## 取り組む課題
A. 血清脂質の変化についての文章で、1991年から2001年の調査の対象者は何人ですか。
B. 血清脂質の変化についての文章の「生活習慣の変化のもたらした血清脂質の変化?」から「な研究結果が発表されました。」までを両端も含めて抜き出し、「運動不足」を「睡眠不足」に置き換えて書き直してください。
C. 血清脂質の変化についての文章を、最後の文の後から書き継いでください。

## 本文

生活習慣の変化のもたらした血清脂質の変化?

脂質異常症の主要な原因は、脂肪分の多い食事と運動不足が指摘されており、その治療のためには食事療法、運動療法が勧められ、効果も認められています。ちょっと違った見方をして、食事、運動の問題をみんなが意識し始めるとどんな変化が現れるか、という疑問に答えてくれるような研究結果が発表されました。

Archives of Internal Medicine 2009年2月9日号 (169(3): 279- 286)に発表された論文です。アメリカで行われた研究で、フラミンガム研究という、生活習慣病に関する最も古くから行われている住民対象の疫学調査があります。1948年代始まったこのフラミンガム研究の成果により、脂質異常と動脈硬化の関連をはじめ、多くのことが明らかとなりました。欧米型の食事と動脈硬化の関係も明らかとなりました。その後、アメリカでは食事を見直す動きが始まりました。フラミンガム研究で対象となっている住民は、初代の対象者たちの子あるいは孫の代になっています。つまり、生活習慣を変えている考えられる世代となっています。今回の研究はその世代の人たちが対象となっています。1991年から2001年の10年間に1666人を対象に調査が行われました。対象者には心疾患、脂質異常症に対する治療、ホルモン補充療法などは行われていません。期間中3回の検査を行い比較しています。

## 保存データ
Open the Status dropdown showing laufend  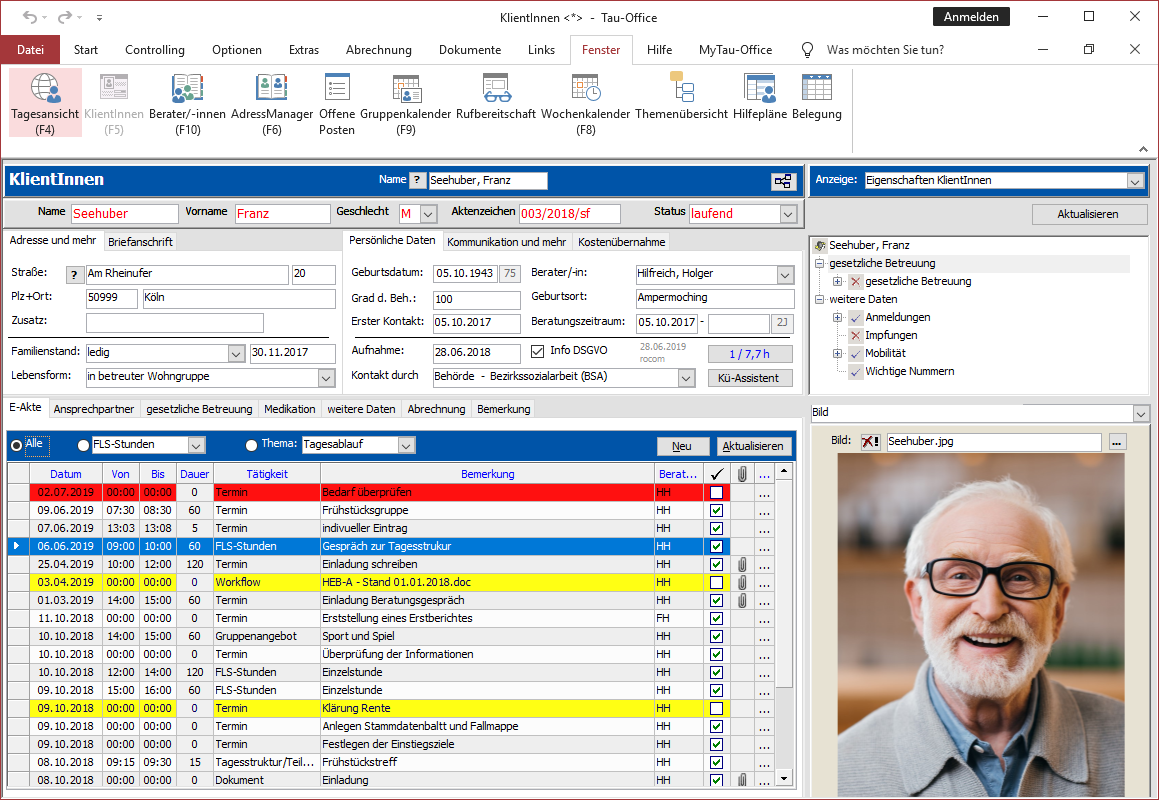(x=788, y=213)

## 課題の解答
A. 1666人です。

B.
生活習慣の変化のもたらした血清脂質の変化?

脂質異常症の主要な原因は、脂肪分の多い食事と睡眠不足が指摘されており、その治療のためには食事療法、運動療法が勧められ、効果も認められています。ちょっと違った見方をして、食事、運動の問題をみんなが意識し始めるとどんな変化が現れるか、という疑問に答えてくれるような研究結果が発表されました。

C.
その結果、最初の検査と比較して、肥満度を表すBMIは、男性で27.8から28.5に、女性で27.0から27.6に(平均的に肥満傾向になった)と増えていたにもかかわらず、善玉コレステロールであるHDLコレステロールは男性で44.4から46.6に、女性で56.9から60.1に増え、中性脂肪は男性で144.5から134.1に、女性で122.3から112.3に減少していたというのです。つまり、10年間で体重はやや増えたもんのの、血清脂質の状態はよくなっているという結果でした。

この結果について、論文の著者らは、アメリ力国民が、全体として食生活を見直して、脂肪分、特に飽和脂肪酸を少なくした食事をするようになり、運動をするように生活習慣を変えてきた結果ではないかと推察しています。

この結果からもうーつ言えることは、食事や運動などの生活習慣を変えて、体重が減るという結果が現れていなくても、決してがっかりすることはなく、血清脂質にはきっとよい変化が現れており、動脈硬化を防ぐのによい効果があるはずと考えてもよいのではないかと思います。